Rocket mail

The postal rocket is a missile developed in the 1930s for the conveyance of letters. It has a primitive, single-stage drive and has a compartment for mail within the head of the rocket. Since the rocket is used only once and much to be desired from both the accuracy and the cost of left something, they never came from the outset for commercial application. They also failed because of the time quicka development of air transport, which could do the job much cheaper.

First Start

The first rocket mail was successfully ignited on February 2, 1931 by the living in Graz researchers Friedrich Schmiedl on the Schoeckl located north of Graz. From him came already ideas from 1914, at the age of 12 years, post dislodge with a rocket from Przemysl. However, these were not taken seriously. The remote-controlled rocket " V 7" ​​( V for test rocket ) reached the village of St. Radegund in about five miles away and landed using a parachute. It transported 102 letters. The first in Austria as regularly respected mail rocket was the " R 1", which was ignited by Schmiedl on September 9, 1931 in the municipality of Semriach. In the series were still carried out by him some more successful mailings of this kind.

The failure of an idea

Schmiedl before floated to use rocket mail for carriage of postal items between hard to reach mountain villages and between large cities, but the idea was at the competent Austrian postal officials are offensive.

Similar ideas existed at the same time also in Germany. Example, it was thought of a rocket mail line Berlin- Cologne, and elsewhere, the designer Gerhard Zucker launched in 1933 several rocket mail in Cuxhaven and resin. But again, the idea did not prevail. As sugar in 1934 his ideas about this type of letter and postcard promotion outlining the Nazi authorities, his research funds were offered to instead equip its missiles with bombs, what sugar declined and consequently took him in the new regime into disrepute. Then emigrated to Great Britain, tried sugar there to interest the authorities for the use of rocket mail. Successful experiments in the county of Sussex brought media coverage ( "First British rocket mail " ) and made ​​her think of a sugar rocket mail connection between Dover and Calais. However, a subsequent technically unsuccessful demonstration on 31 July 1934 officials in the Outer Hebrides islands prevented a success.

Back in Germany, sugar undertook yet in the 1970s experiments with rocket mail launch. But even after a student at Brown situation had come in the Harz died in the course of such experiments in 1964, the legislation was changed so that henceforth the firing of rockets with a flight altitude above 100 m has been prohibited by private individuals.

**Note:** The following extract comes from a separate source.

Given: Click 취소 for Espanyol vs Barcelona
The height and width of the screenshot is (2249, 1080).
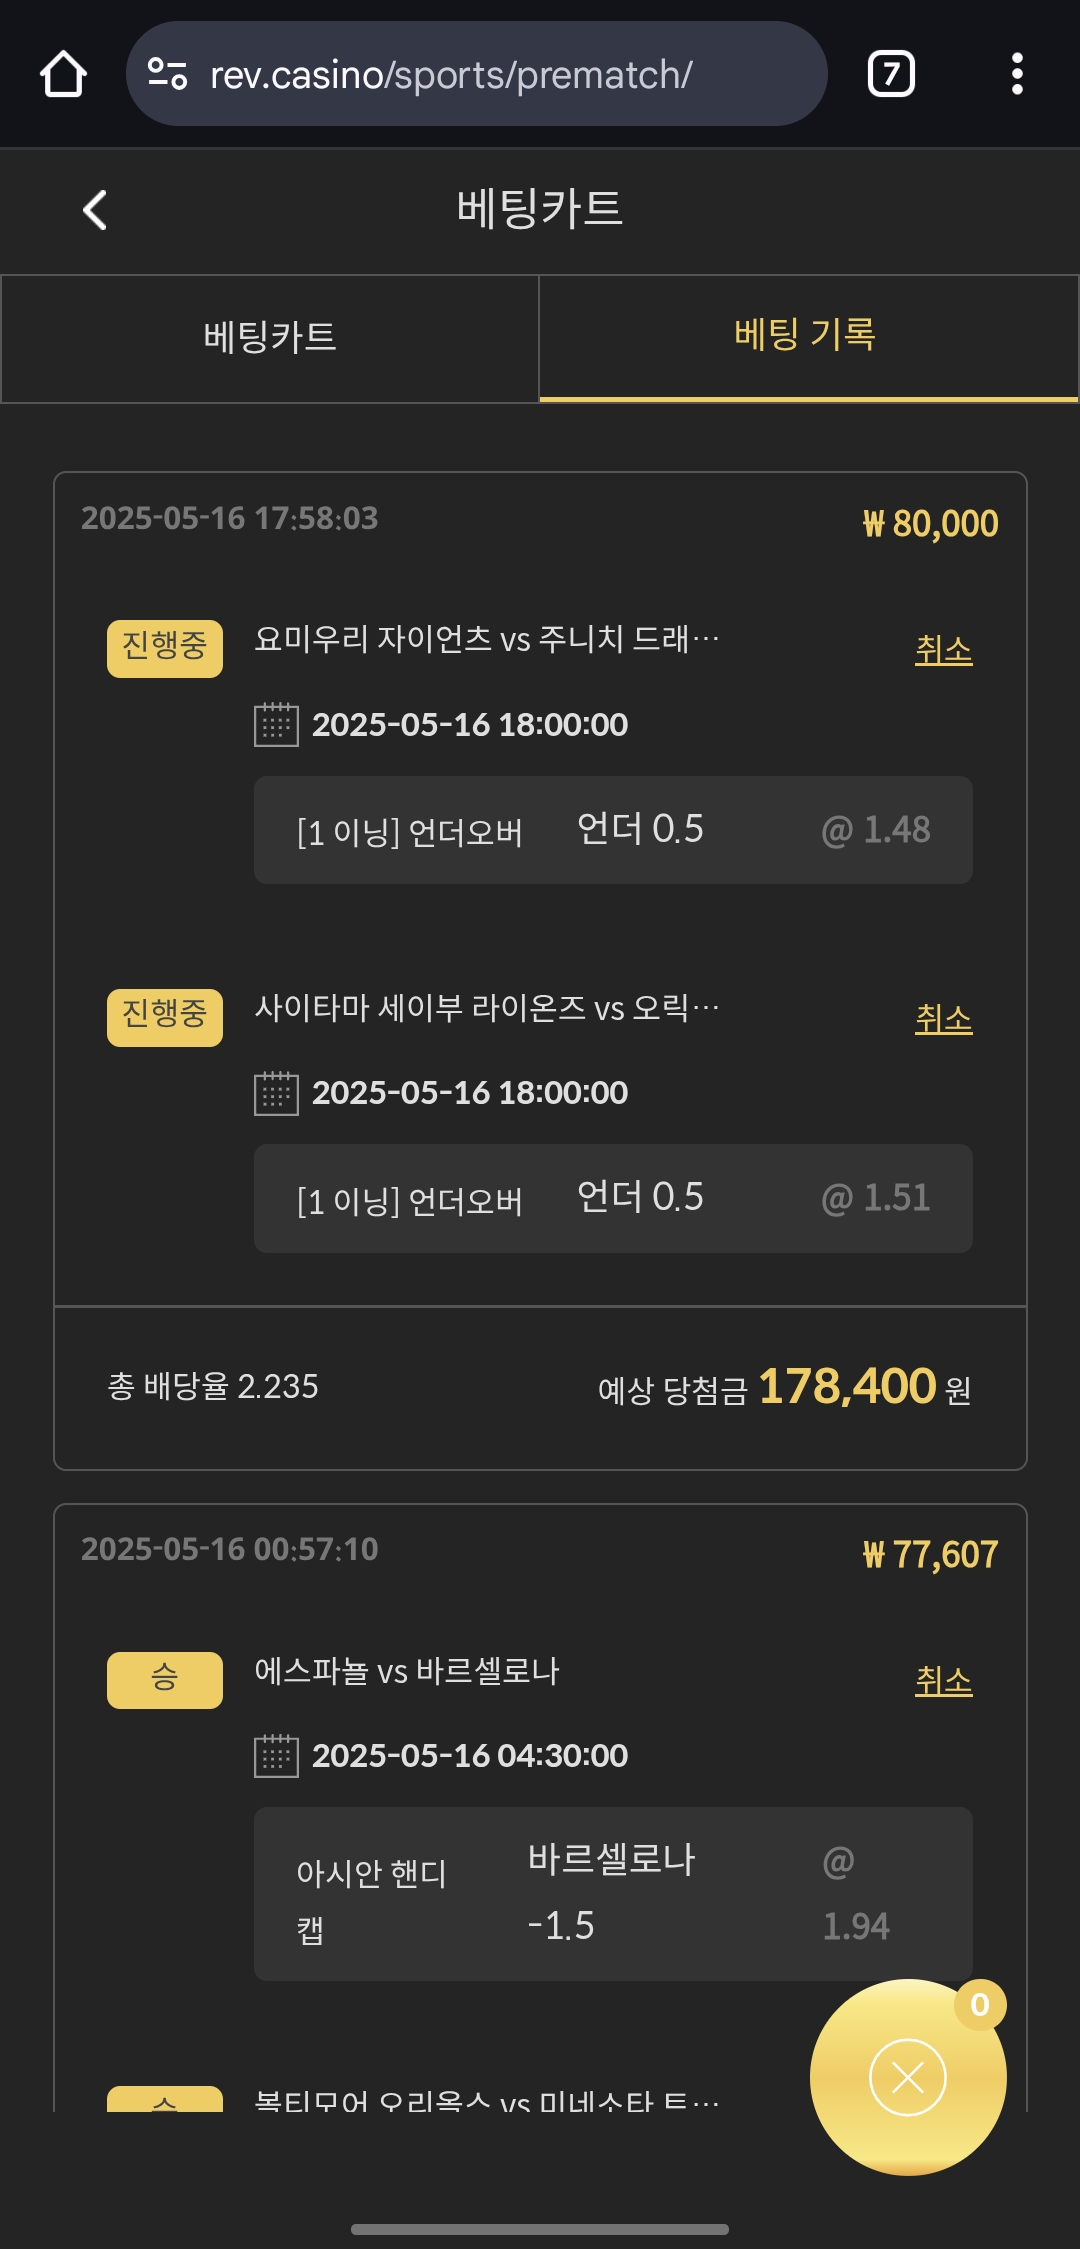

In Austria, the idea of ​​a rocket mail was earlier to end. Although Friedrich Schmiedl dreamed of, among others, one rocket mail line Ljubljana -Graz- Bern, but had to abandon his projects through new legislation of 1934. At that time, the possession of explosives, which was necessary for missile firings, punishable by law.

Importance for Philately

Already from the beginning to the postal rocket had a meaning for philatelists. Both Schmiedl as well as sugar expenditure from own philatelic collectibles with special motifs that were associated with the mail rocket. For example, Zucker had brought out in England envelopes that were intended for the transport of the rocket, and the occasion of the launch of the rocket Post by Schmiedl was from him a stamp block issued in four design variants with a total run of 1200. With the proceeds from the sales of the rocket mail experiments were funded.

However, this procedure had significant implications for both researchers. Both the British and the Austrian Postal saw it as a business competition and initiated an appropriate action. The British Royal Mail looked at sugar as a " threat to the income of the post and for the security of the country ", which meant that the researcher was sent back to Germany. The Austrian post office who issued a decree that forbade the issue of private value characters, so Schmiedl thus lost an important source of income.

In honor of the Austrian pioneer of rocket mail took place in 1992 launches of models of the rocket type "Thor" at the 90th birthday of Friedrich Schmiedl in Semriach May 14 to 16. In 2002, organized by the Philatelic Society at Graz Schmiedl 100th birthday such missile launches in Semriach.